━━━ Trecho ━━━

Destarte, conclui-se que a regra do CDC que prevê a inversão do ônus da prova, almeja instituir regra mais isonômica às demandas consumeristas, a fim de que possa recair sobre aquele com maior capacidade os eventuais ônus da não produção de uma prova, regra esta que também é utilizada, em parte, na ideia dinâmica da distribuição do ônus da prova, como se verá a seguir.
3 CARGA DINÂMICA DO ÔNUS DA PROVA
3.1 CONCEITO
Como visto, apesar do modelo de ônus da prova aplicado no Código de Processo Civil ser o modelo estático de distribuição do ônus da prova, é quase que consenso entre os doutrinadores e aplicadores do direito, que este não é o sistema mais justo e eficiente a ser aplicado em todos os casos.
Diz-se isto, pois hodiernamente tem-se entendido o ônus da prova como uma ferramenta que deve compreender melhor as particularidades de cada caso concreto, em especial em relação à capacidade das partes em produzir determinada prova.
Esta modalidade denomina-se a carga dinâmica do ônus da prova, já que em cada caso prático serão avaliadas as possibilidades e dificuldades das partes na produção da prova, a fim de se evitar a imputação de um ônus muito difícil ou impossível de se desincumbir.
Neste sistema, será atribuído ao juiz da causa, portanto, a análise das circunstâncias da produção de cada prova, que deverá identificar qual parte tem maior facilidade em produzir tal prova e sobre ela recairão os efeitos da sua não produção.
À respeito deste papel mais ativo do juiz no processamento da causa, na clássica lição de João Batista Lopes[22] aduz que:
Com efeito, não é suficiente a garantia do devido processo legal: é preciso que a prestação jurisdicional seja efetiva, adequada, justa.
Nem se há de confundir direito à tutela jurisdicional plena com direito à tutela favorável.
Como se sabe no estágio em que se encontra o direito processual, não se pode falar em direito à tutela favorável, mas apenas em direito à tutela pura e simples, em melhor, à tutela jurisdicional qualificada.
[...] os poderes do juiz, em verdade, constituem verdadeiras garantias dos jurisdicionados, pois estes só lograrão a efetiva prestação jurisdicional se o Poder Judiciário e a Magistratura forem fortalecidos e prestigiados.
É com fundamento nesta premissa que, diversamente do ônus estático da prova, na distribuição do ônus da prova na modalidade dinâmica, o critério definidor do ônus da prova é ope judicis, vez que será imputada ao juiz a obrigação do juiz verificar e imputar o ônus à parte com maior facilidade em produzi-la.

━━━ Dados fornecidos ━━━

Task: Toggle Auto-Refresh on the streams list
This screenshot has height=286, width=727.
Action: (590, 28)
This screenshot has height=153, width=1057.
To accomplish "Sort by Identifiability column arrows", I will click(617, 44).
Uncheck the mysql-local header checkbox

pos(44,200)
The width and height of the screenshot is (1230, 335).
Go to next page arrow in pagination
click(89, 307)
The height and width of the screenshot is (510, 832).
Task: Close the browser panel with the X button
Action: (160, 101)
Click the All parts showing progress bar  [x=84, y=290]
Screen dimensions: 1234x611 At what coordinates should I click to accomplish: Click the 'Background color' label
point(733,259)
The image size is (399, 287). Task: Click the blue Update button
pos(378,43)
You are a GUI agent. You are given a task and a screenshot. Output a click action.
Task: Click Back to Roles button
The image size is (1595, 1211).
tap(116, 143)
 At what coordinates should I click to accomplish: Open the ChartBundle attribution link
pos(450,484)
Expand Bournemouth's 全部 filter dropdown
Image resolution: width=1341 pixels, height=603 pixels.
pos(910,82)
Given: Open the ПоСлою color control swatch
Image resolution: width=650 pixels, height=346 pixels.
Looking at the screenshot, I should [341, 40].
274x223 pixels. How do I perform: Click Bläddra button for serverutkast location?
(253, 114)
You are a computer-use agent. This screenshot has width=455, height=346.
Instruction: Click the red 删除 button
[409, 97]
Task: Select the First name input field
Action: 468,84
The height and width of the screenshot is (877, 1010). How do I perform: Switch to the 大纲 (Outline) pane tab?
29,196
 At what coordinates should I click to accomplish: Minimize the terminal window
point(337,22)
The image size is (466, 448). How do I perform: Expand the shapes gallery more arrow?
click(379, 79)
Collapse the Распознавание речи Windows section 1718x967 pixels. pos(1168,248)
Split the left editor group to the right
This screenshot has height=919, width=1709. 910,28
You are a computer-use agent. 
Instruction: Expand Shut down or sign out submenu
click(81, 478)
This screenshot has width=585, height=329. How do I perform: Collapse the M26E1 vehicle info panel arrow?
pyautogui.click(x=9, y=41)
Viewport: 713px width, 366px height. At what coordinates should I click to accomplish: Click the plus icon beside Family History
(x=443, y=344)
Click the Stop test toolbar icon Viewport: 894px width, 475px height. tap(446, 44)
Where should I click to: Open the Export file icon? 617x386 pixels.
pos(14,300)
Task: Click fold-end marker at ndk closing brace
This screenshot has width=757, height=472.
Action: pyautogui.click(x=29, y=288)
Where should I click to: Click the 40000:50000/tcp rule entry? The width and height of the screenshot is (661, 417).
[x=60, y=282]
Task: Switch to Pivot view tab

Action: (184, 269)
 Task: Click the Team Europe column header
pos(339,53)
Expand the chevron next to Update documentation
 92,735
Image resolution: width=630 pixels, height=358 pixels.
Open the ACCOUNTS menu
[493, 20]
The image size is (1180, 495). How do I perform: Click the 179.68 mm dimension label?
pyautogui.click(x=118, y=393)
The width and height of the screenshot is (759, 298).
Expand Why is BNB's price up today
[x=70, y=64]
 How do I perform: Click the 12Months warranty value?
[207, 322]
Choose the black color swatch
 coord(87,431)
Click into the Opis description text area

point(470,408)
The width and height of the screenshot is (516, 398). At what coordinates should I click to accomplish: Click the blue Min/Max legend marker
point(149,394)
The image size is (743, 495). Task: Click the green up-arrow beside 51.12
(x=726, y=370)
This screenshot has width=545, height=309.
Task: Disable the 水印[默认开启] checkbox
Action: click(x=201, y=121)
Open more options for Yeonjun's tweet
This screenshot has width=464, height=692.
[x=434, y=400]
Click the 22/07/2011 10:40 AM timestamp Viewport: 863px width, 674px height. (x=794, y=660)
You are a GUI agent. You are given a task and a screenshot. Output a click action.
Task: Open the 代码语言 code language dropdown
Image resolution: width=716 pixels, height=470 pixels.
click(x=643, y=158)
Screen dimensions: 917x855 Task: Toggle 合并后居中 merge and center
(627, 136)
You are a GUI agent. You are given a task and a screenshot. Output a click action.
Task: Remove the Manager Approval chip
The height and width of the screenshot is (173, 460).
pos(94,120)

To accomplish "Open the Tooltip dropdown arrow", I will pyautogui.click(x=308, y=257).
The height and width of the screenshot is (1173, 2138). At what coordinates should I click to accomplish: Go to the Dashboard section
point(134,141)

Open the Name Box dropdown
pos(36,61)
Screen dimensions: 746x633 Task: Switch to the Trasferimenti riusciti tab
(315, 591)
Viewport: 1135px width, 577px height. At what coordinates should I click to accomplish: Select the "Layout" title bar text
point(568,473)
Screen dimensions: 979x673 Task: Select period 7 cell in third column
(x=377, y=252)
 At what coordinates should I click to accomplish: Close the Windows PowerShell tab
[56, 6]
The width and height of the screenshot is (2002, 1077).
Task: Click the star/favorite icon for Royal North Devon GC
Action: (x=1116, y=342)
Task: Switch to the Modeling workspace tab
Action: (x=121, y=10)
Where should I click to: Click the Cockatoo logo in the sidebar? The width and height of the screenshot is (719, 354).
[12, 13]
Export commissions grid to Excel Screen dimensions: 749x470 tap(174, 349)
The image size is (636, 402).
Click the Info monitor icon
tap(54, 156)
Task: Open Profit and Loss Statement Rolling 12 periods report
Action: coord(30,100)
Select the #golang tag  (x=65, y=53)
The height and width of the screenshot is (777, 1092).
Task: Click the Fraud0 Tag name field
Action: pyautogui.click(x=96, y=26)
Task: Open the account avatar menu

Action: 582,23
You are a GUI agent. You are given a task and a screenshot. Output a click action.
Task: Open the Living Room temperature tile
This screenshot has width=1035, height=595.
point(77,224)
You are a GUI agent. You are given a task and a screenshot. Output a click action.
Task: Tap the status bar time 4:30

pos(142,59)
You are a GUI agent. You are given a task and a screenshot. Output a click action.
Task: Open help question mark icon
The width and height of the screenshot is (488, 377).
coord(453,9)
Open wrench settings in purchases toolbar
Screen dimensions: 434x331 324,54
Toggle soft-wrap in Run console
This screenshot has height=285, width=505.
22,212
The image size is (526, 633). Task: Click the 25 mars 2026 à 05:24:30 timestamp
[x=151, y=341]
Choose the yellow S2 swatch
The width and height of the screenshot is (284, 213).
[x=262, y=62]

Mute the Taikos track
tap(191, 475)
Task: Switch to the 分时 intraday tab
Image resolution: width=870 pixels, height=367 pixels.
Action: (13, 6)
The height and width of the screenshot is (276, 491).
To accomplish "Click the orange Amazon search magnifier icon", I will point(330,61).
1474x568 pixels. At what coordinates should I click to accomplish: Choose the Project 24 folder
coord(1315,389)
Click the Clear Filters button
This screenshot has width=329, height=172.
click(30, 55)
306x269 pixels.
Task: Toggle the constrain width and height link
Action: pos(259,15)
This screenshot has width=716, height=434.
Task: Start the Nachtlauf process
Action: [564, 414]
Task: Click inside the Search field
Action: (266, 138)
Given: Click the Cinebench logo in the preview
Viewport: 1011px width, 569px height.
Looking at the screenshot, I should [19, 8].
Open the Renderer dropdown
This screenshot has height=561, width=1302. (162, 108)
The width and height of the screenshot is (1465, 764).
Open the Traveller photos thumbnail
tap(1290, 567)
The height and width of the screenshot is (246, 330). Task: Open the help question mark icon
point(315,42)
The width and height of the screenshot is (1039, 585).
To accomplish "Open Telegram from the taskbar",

━━━

● Instruções da tarefa
Resuma em duas frases o trecho sobre a carga dinâmica do ônus da prova.

● Resposta
Embora o Código de Processo Civil adote o modelo estático de distribuição do ônus da prova, há quase consenso de que ele não é o sistema mais justo e eficiente para todos os casos, e a regra do CDC sobre a inversão do ônus busca tornar mais isonômicas as demandas consumeristas. Na carga dinâmica, cabe ao juiz avaliar em cada caso as possibilidades e dificuldades das partes e atribuir o ônus àquela com maior facilidade em produzir a prova, evitando impor um ônus muito difícil ou impossível de cumprir.